An end to the Armalite?

Veteran analyst Tom McGurk in yesterday's Sunday Business Post suggests that Republicans:

"...should more accurately read into Blair's seemingly ham-fisted approach his clear recognition that the internal political dynamic for change has come from the republican movement all along. Blair's Belfast subtext was that once again it is needed to clear the stasis."

He continues:

"The historic Irish space between constitutionalism and republicanism was closed when the former colonial power accepted a redefinition of `national self-determination', which postulated British neutrality on Irish affairs and ended political majoritarianism."
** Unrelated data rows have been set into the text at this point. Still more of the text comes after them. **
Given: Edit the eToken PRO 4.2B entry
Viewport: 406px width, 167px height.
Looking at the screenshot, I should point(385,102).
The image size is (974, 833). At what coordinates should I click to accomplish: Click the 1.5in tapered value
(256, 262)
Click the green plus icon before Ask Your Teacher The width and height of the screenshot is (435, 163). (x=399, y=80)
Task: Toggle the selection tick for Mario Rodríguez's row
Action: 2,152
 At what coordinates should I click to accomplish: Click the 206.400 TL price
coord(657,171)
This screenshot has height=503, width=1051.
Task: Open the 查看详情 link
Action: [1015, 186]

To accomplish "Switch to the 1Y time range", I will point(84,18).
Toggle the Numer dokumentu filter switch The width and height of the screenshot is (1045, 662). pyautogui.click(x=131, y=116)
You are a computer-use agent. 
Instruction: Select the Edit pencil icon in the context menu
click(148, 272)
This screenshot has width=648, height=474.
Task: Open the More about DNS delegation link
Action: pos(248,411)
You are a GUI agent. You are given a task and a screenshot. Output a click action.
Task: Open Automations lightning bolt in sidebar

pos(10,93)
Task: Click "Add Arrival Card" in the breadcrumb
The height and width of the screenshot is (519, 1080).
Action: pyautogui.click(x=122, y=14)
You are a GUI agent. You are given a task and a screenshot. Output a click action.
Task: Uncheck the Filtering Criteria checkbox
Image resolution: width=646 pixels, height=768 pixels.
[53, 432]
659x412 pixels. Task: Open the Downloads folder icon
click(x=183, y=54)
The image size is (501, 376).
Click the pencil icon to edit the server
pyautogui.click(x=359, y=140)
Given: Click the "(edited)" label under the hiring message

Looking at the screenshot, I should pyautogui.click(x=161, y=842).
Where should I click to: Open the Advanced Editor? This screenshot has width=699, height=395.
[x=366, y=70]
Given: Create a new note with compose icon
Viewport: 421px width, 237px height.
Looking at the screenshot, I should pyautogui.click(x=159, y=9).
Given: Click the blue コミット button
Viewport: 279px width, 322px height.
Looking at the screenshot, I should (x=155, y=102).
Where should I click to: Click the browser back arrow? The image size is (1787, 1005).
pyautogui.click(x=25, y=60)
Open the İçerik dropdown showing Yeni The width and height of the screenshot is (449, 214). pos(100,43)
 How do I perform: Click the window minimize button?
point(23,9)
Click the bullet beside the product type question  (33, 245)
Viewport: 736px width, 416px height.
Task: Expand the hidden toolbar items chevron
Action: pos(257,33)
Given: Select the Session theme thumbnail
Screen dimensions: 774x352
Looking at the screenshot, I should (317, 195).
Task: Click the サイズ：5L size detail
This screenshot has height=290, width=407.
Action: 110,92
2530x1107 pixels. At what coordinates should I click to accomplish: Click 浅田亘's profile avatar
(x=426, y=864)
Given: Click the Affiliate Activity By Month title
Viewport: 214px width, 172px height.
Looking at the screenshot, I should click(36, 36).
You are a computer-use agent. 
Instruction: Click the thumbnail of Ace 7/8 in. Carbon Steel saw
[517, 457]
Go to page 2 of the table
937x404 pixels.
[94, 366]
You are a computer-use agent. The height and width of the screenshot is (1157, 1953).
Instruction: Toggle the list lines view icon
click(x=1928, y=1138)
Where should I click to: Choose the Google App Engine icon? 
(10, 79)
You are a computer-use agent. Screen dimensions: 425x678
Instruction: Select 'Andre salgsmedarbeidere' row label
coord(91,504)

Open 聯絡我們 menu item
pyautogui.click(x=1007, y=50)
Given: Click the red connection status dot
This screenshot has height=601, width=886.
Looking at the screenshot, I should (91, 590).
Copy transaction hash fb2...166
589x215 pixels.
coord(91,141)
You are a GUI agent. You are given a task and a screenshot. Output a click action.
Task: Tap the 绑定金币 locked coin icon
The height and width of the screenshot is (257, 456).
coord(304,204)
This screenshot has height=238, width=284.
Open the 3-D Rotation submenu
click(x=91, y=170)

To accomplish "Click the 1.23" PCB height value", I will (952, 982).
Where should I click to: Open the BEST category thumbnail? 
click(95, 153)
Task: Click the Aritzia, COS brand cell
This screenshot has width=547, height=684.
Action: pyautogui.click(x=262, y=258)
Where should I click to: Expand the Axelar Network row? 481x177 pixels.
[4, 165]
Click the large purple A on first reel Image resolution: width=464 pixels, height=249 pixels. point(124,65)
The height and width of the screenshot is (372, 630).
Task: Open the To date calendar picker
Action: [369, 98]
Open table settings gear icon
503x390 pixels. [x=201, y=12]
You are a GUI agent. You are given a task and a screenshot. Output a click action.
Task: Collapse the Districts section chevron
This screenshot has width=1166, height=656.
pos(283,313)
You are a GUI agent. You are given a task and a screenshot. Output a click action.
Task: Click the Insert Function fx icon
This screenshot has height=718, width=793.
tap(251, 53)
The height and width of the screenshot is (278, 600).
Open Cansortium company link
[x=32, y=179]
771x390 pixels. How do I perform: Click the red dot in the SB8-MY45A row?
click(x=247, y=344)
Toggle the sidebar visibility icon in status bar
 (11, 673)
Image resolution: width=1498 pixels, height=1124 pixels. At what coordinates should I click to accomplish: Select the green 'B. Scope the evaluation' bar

Turning to unionism he states:

"Locked into a prehistoric political quarrel with the DUP, unionists are doomed to go soon to an electorate which, devoid of any political leadership, will subsequently tie them to a political menu impossible to deliver. The consequences of that will be even more unionist political disintegration. Astonishingly, even up to now -- almost five years after Good Friday -- they still don't seem to understand that if they are ever again to enjoy political power in Ireland, it can only be in concert with, and by acceptance of, the nationalists."

McGurk insists that this adds up to an entirely new set of circumstances:

"...the deliberate sectarian gerrymander that the Northern state was in the first instance has now disappeared, eroded by demographics. And, since the perceived impossibility of creating any normal politics in that context was always an ideological imperative in republican calculations, they must now accept what is patently the opposite of that traditional scenario and act accordingly."

Added to this:

"...spiralling nationalist economic, educational and cultural power, and the prospect of, or need for, paralimitarism ever again becomes ludicrous. Quite simply, the new demographics have presented republicans with a personal Rubicon, and they should recognise the evidence of their own eyes. The six-county state of the days of Tom Williams, for example, and today are two entirely different places."

And finally:

"...if, as I suspect, Blair in Belfast began a new round of political choreography, demanding a republican retreat from paramilitary instincts, so too must begin a chorus for a unionist retreat from its sectarian instincts."